DIRECTIONS FOR THIS TASK ▸
From the line with "The image size is (429, 185)." through the line with "Given: Click the Log in link", inclusive, return each line of the data below exactly and leave the rest out.

▶

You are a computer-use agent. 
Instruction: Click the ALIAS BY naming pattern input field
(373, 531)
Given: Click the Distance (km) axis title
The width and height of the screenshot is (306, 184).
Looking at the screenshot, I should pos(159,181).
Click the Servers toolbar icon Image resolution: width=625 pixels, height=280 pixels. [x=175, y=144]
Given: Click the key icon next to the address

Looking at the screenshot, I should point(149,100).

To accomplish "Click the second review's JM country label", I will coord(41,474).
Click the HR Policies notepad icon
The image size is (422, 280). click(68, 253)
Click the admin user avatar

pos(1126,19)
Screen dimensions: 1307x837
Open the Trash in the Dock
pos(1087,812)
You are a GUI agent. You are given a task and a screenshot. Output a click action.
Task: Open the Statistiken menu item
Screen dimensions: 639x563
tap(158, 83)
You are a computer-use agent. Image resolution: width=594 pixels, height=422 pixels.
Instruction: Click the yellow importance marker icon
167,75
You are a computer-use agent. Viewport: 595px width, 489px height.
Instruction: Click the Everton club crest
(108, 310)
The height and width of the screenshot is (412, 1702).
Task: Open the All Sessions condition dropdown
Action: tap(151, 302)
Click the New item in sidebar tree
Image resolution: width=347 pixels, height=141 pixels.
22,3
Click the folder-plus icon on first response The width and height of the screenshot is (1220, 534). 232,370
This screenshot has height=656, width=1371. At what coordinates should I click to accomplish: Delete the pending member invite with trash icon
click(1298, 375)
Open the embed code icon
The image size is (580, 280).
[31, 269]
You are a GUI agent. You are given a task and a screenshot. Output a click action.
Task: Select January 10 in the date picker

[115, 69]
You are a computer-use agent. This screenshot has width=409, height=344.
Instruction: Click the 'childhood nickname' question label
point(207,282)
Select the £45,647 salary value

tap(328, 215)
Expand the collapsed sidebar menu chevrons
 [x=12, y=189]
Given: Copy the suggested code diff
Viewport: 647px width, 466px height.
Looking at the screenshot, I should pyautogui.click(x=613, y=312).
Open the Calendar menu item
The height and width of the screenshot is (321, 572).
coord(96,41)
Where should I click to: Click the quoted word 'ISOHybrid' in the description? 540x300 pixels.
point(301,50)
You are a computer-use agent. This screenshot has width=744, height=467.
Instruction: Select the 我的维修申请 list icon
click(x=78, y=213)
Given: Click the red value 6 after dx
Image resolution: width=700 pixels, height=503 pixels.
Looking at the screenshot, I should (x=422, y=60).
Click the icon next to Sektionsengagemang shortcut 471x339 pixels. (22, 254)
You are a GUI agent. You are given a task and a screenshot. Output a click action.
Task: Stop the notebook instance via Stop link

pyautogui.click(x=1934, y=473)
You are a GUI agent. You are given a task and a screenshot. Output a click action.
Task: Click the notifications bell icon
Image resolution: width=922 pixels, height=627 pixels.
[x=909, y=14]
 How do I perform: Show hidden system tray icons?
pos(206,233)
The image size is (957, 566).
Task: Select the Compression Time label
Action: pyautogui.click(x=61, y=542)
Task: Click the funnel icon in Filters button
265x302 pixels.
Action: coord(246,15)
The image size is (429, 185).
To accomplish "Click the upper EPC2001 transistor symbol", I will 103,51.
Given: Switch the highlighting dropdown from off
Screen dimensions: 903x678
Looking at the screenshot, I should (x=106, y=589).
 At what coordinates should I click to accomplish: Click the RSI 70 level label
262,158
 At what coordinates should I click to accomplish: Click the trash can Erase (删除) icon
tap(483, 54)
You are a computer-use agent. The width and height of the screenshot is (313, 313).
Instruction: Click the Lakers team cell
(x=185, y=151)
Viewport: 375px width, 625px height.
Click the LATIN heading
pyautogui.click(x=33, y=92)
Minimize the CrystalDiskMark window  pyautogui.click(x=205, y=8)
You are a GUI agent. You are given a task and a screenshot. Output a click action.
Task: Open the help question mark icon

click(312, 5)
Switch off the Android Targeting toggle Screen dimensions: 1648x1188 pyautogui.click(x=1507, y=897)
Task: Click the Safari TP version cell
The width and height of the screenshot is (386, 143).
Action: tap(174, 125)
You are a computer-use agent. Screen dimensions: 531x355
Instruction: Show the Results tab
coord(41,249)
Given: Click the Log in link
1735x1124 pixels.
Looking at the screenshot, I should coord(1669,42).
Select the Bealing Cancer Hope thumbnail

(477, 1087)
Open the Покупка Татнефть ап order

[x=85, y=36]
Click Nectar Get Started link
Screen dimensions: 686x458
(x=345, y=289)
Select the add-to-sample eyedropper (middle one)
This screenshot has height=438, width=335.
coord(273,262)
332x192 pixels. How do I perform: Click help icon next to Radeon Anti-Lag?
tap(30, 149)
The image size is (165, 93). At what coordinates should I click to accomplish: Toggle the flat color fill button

◀

RESULT OF THE EXERCISE ▸
The image size is (429, 185).
To accomplish "Click the upper EPC2001 transistor symbol", I will 103,51.
Given: Switch the highlighting dropdown from off
Screen dimensions: 903x678
Looking at the screenshot, I should (x=106, y=589).
 At what coordinates should I click to accomplish: Click the RSI 70 level label
262,158
 At what coordinates should I click to accomplish: Click the trash can Erase (删除) icon
tap(483, 54)
You are a computer-use agent. The width and height of the screenshot is (313, 313).
Instruction: Click the Lakers team cell
(x=185, y=151)
Viewport: 375px width, 625px height.
Click the LATIN heading
pyautogui.click(x=33, y=92)
Minimize the CrystalDiskMark window  pyautogui.click(x=205, y=8)
You are a GUI agent. You are given a task and a screenshot. Output a click action.
Task: Open the help question mark icon

click(312, 5)
Switch off the Android Targeting toggle Screen dimensions: 1648x1188 pyautogui.click(x=1507, y=897)
Task: Click the Safari TP version cell
The width and height of the screenshot is (386, 143).
Action: tap(174, 125)
You are a computer-use agent. Screen dimensions: 531x355
Instruction: Show the Results tab
coord(41,249)
Given: Click the Log in link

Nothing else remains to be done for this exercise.